Pawel Grześ – Mieleszki – An Absolute Document

   
  

The Mieleszki Project – The Polish photo documentarist Pawel Grześ made something natural, something that has been tested out many times throughout the history of world photography, perhaps we therefore could add that he made something banal or out of the current interest: He portrayed inhabitants of the village Mieleszki not far from the Polish-Belorussian border. People themselves or in groups are standing in front of their houses, calm and concentrated looking into the objective, as we are used to from family albums, old photographies or from works by many world photographers of the past. The enchanting seriousness of this work is hiding in the smallest nuances that come forward when taking a closer look at it, and especially in the concistency with which the project was realised by the photographer. Pawel Grześ took pictures of Belorussians from a distinctive Polish village in front of their houses. He captured not only all the village‘s inhabitants in a very thorough way, including a woman who died suddenly who‘s portrayed in a coffin, he also captured all the houses these people live in.  The black-and-white photographies he made were enlarged until they got the size of one meter and with generous help from locals, he put them up on fences in front of their houses.
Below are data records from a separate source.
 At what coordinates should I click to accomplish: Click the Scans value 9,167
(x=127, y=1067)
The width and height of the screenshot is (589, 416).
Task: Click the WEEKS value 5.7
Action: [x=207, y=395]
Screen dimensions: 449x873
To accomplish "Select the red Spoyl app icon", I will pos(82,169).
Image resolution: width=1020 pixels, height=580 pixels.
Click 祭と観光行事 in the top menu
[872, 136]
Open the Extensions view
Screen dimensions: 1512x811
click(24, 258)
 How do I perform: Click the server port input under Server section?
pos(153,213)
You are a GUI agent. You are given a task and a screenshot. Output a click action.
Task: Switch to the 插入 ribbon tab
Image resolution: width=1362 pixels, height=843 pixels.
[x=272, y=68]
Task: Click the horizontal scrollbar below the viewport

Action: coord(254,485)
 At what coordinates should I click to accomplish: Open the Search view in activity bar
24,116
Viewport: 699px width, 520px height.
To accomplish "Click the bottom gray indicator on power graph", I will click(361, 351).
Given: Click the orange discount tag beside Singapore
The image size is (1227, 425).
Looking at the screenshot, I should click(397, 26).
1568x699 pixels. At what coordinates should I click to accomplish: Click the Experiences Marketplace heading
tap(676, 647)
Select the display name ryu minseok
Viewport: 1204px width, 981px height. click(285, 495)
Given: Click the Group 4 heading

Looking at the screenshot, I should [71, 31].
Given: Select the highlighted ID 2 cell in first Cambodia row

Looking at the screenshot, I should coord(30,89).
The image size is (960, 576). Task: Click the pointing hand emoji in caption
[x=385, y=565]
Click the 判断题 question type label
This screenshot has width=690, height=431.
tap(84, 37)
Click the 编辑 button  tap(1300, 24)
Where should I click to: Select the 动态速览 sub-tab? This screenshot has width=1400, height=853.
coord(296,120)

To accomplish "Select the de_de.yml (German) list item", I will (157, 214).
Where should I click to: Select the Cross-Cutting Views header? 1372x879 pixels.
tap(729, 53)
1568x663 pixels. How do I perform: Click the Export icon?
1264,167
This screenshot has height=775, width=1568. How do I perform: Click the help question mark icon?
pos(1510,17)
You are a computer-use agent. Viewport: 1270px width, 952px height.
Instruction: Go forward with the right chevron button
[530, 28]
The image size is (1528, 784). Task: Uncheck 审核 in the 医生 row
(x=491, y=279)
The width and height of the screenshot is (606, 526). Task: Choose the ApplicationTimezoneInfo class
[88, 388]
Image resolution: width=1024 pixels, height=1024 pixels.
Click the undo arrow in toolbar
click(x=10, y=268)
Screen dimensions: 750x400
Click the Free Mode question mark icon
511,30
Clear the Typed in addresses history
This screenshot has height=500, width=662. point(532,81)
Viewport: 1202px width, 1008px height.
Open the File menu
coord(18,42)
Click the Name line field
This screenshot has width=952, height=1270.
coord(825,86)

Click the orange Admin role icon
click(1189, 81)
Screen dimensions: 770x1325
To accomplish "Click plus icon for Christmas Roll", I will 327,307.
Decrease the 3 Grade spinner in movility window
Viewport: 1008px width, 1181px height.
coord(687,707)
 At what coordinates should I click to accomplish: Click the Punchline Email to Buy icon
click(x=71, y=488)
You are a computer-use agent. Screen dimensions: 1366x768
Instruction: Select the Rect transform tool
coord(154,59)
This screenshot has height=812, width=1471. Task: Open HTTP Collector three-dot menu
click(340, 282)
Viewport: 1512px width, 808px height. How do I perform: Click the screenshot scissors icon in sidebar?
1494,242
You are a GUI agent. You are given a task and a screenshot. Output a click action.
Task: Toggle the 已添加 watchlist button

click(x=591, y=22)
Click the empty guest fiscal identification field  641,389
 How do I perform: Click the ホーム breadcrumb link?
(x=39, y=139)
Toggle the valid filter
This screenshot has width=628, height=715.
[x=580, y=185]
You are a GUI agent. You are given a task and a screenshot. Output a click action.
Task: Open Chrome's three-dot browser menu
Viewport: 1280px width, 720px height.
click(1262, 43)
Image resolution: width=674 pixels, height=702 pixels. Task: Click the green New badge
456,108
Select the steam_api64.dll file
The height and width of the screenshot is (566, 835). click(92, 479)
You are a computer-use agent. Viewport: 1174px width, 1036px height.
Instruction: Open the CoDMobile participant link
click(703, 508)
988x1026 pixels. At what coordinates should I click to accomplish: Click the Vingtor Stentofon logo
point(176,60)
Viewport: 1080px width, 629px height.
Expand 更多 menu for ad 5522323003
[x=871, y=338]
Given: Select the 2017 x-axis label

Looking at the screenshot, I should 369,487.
Direct Look Into The Objective – This document, until recently totally extraordinary in Polish photography, has during the past few years gained a more important position. The principle of motionless documentary photography, where the portrayed person is standing en face to the viewer, fully aware of that he or she is being taken a picture of, which is a principle that has been of interest in German or American photography for some time now and has again during the last years been searching for an expression in the photography of Central Europe. A number of works by important world photographers of the past have been serving as sources of inspiration and Pawel Grześ too is able to connect his works to excellent Polish tradition, represented by the works of Adam Bułhak or Zofie Rydet.

The tendency of motionless „documentary“ photography that doesn’t interpret the reality, but aims at being a close recording of the reality and gains from the reading of its content, is astonishingly presented as a broad and heterogenous stream. Frequent are embossed pictures using large size verism. Accentuated is authenticity, concretism, photographs‘ description ability. Descriptive photography leaves many possibilities for the viewer‘s gradual seachings and findings. Such photographs are not a matter of empathy, they‘re “read“, which sometimes leads to what’s elsewhere in the society considered as detailed „looks inside“. In terms of action and drama, they renounce, just to make the most out of the strong contact between those who are photographed and the viewer. It’s storytelling without a story, more or less a description, a selection of what’s going to be focused on, what’s going to be captured and what not. Many times there‘s even an obvious effort of hiding the photographer behind his work. The sober creator’s aim here is not to influence, not to manipulate, just look, sort out and interpret. Such a photographer usually aims at formal as well as technical simplicity of the picture, which should reflect the reality as much as it can.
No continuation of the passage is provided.